I have a spark application which will successfully connect to hive and query on hive tables using spark engine.
To build this, I just added hive-site.xml
to classpath of the application and spark will read the hive-site.xml
to connect to its metastore. This method was suggested in spark's mailing list.
So far so good. Now I want to connect to two hive stores and I don't think adding another hive-site.xml
to my classpath will be helpful.
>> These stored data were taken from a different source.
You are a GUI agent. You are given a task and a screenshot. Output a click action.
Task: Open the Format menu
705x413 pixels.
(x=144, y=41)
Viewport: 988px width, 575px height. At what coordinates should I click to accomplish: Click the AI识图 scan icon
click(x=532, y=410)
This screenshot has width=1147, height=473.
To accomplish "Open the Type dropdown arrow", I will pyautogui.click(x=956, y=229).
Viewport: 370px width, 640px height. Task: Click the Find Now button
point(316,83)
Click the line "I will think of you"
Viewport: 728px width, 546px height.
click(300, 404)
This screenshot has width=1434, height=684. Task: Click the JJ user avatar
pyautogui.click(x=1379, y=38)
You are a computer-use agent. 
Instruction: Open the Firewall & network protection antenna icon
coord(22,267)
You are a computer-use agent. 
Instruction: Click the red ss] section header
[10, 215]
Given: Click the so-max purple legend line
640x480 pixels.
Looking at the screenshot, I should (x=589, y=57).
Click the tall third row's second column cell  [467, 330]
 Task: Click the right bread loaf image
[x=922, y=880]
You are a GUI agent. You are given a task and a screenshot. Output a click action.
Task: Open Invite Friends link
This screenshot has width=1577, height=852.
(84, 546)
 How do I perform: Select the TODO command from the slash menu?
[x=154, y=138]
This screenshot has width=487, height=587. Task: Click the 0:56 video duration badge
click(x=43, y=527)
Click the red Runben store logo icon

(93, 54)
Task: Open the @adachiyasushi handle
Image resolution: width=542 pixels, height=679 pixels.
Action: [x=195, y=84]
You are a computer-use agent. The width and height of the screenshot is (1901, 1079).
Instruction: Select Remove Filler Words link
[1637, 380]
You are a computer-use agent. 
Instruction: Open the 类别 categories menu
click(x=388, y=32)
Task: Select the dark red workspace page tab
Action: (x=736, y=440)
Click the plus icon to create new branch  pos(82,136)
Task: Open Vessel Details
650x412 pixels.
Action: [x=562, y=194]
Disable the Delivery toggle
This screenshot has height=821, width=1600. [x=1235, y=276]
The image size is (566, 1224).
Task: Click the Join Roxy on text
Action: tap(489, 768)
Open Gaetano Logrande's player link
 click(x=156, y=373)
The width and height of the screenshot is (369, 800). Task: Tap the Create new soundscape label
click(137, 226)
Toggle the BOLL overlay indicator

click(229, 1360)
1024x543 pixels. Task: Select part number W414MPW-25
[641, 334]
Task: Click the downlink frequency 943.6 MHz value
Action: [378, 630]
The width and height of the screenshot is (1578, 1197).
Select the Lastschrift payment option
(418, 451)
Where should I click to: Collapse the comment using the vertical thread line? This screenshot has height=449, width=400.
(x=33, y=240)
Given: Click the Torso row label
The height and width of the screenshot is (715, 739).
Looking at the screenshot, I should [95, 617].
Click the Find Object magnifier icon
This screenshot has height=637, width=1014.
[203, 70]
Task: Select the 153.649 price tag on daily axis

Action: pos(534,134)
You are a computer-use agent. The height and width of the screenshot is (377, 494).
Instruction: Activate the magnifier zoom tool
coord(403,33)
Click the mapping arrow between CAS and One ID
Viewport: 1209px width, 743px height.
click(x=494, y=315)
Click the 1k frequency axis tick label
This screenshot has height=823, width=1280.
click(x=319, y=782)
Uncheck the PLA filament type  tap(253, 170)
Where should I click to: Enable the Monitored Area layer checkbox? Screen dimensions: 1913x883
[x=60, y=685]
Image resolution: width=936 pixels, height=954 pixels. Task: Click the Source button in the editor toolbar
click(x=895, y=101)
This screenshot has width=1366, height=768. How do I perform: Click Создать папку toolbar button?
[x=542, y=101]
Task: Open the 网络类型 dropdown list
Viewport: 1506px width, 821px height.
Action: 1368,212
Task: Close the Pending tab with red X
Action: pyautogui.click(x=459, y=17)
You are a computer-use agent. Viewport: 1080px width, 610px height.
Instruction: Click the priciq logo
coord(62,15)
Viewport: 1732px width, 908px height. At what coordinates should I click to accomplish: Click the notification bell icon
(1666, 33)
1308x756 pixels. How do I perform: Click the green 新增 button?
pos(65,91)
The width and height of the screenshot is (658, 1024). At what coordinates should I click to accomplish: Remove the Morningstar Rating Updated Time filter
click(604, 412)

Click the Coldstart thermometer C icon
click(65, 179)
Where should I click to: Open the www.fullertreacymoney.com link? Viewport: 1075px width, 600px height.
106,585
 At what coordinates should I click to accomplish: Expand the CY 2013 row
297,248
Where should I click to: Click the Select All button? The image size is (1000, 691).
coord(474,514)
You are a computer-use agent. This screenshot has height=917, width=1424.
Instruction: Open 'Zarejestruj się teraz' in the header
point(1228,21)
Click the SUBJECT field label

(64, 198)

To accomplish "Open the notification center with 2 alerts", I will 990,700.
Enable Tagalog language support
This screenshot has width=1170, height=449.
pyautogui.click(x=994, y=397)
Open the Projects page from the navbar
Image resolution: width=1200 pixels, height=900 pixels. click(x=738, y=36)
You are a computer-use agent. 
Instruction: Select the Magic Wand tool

I referred quite a few articles and spark mailing lists but could not find anyone doing this.
Can someone suggest how I can achieve this?
Thanks.
Docs referred:
I think this is possible by making use of Spark SQL capability of connecting and reading data from remote databases using JDBC.
After an exhaustive R & D, I was successfully able to connect to two different hive environments using JDBC and load the hive tables as DataFrames into Spark for further processing.
Environment details
hadoop-2.6.0
apache-hive-2.0.0-bin
spark-1.3.1-bin-hadoop2.6
Code Sample HiveMultiEnvironment.scala
import org.apache.spark.SparkConf
import org.apache.spark.sql.SQLContext
import org.apache.spark.SparkContext
object HiveMultiEnvironment {
def main(args: Array[String]) {
var conf = new SparkConf().setAppName("JDBC").setMaster("local")
var sc = new SparkContext(conf)
var sqlContext = new SQLContext(sc)
// load hive table (or) sub-query from Environment 1
val jdbcDF1 = sqlContext.load("jdbc", Map(
"url" -> "jdbc:hive2://<host1>:10000/<db>",
"dbtable" -> "<db.tablename or subquery>",
"driver" -> "org.apache.hive.jdbc.HiveDriver",
"user" -> "<username>",
"password" -> "<password>"))
jdbcDF1.foreach { println }
// load hive table (or) sub-query from Environment 2
val jdbcDF2 = sqlContext.load("jdbc", Map(
"url" -> "jdbc:hive2://<host2>:10000/<db>",
"dbtable" -> "<db.tablename> or <subquery>",
"driver" -> "org.apache.hive.jdbc.HiveDriver",
"user" -> "<username>",
"password" -> "<password>"))
jdbcDF2.foreach { println }
}
// todo: business logic
}
Other parameters can also be set during load using SqlContext such as setting partitionColumn. Details found under 'JDBC To Other Databases' section in Spark reference doc: https://spark.apache.org/docs/1.3.0/sql-programming-guide.html
Build path from Eclipse:
What I Haven't Tried
Use of HiveContext for Environment 1 and SqlContext for environment 2
Hope this will be useful.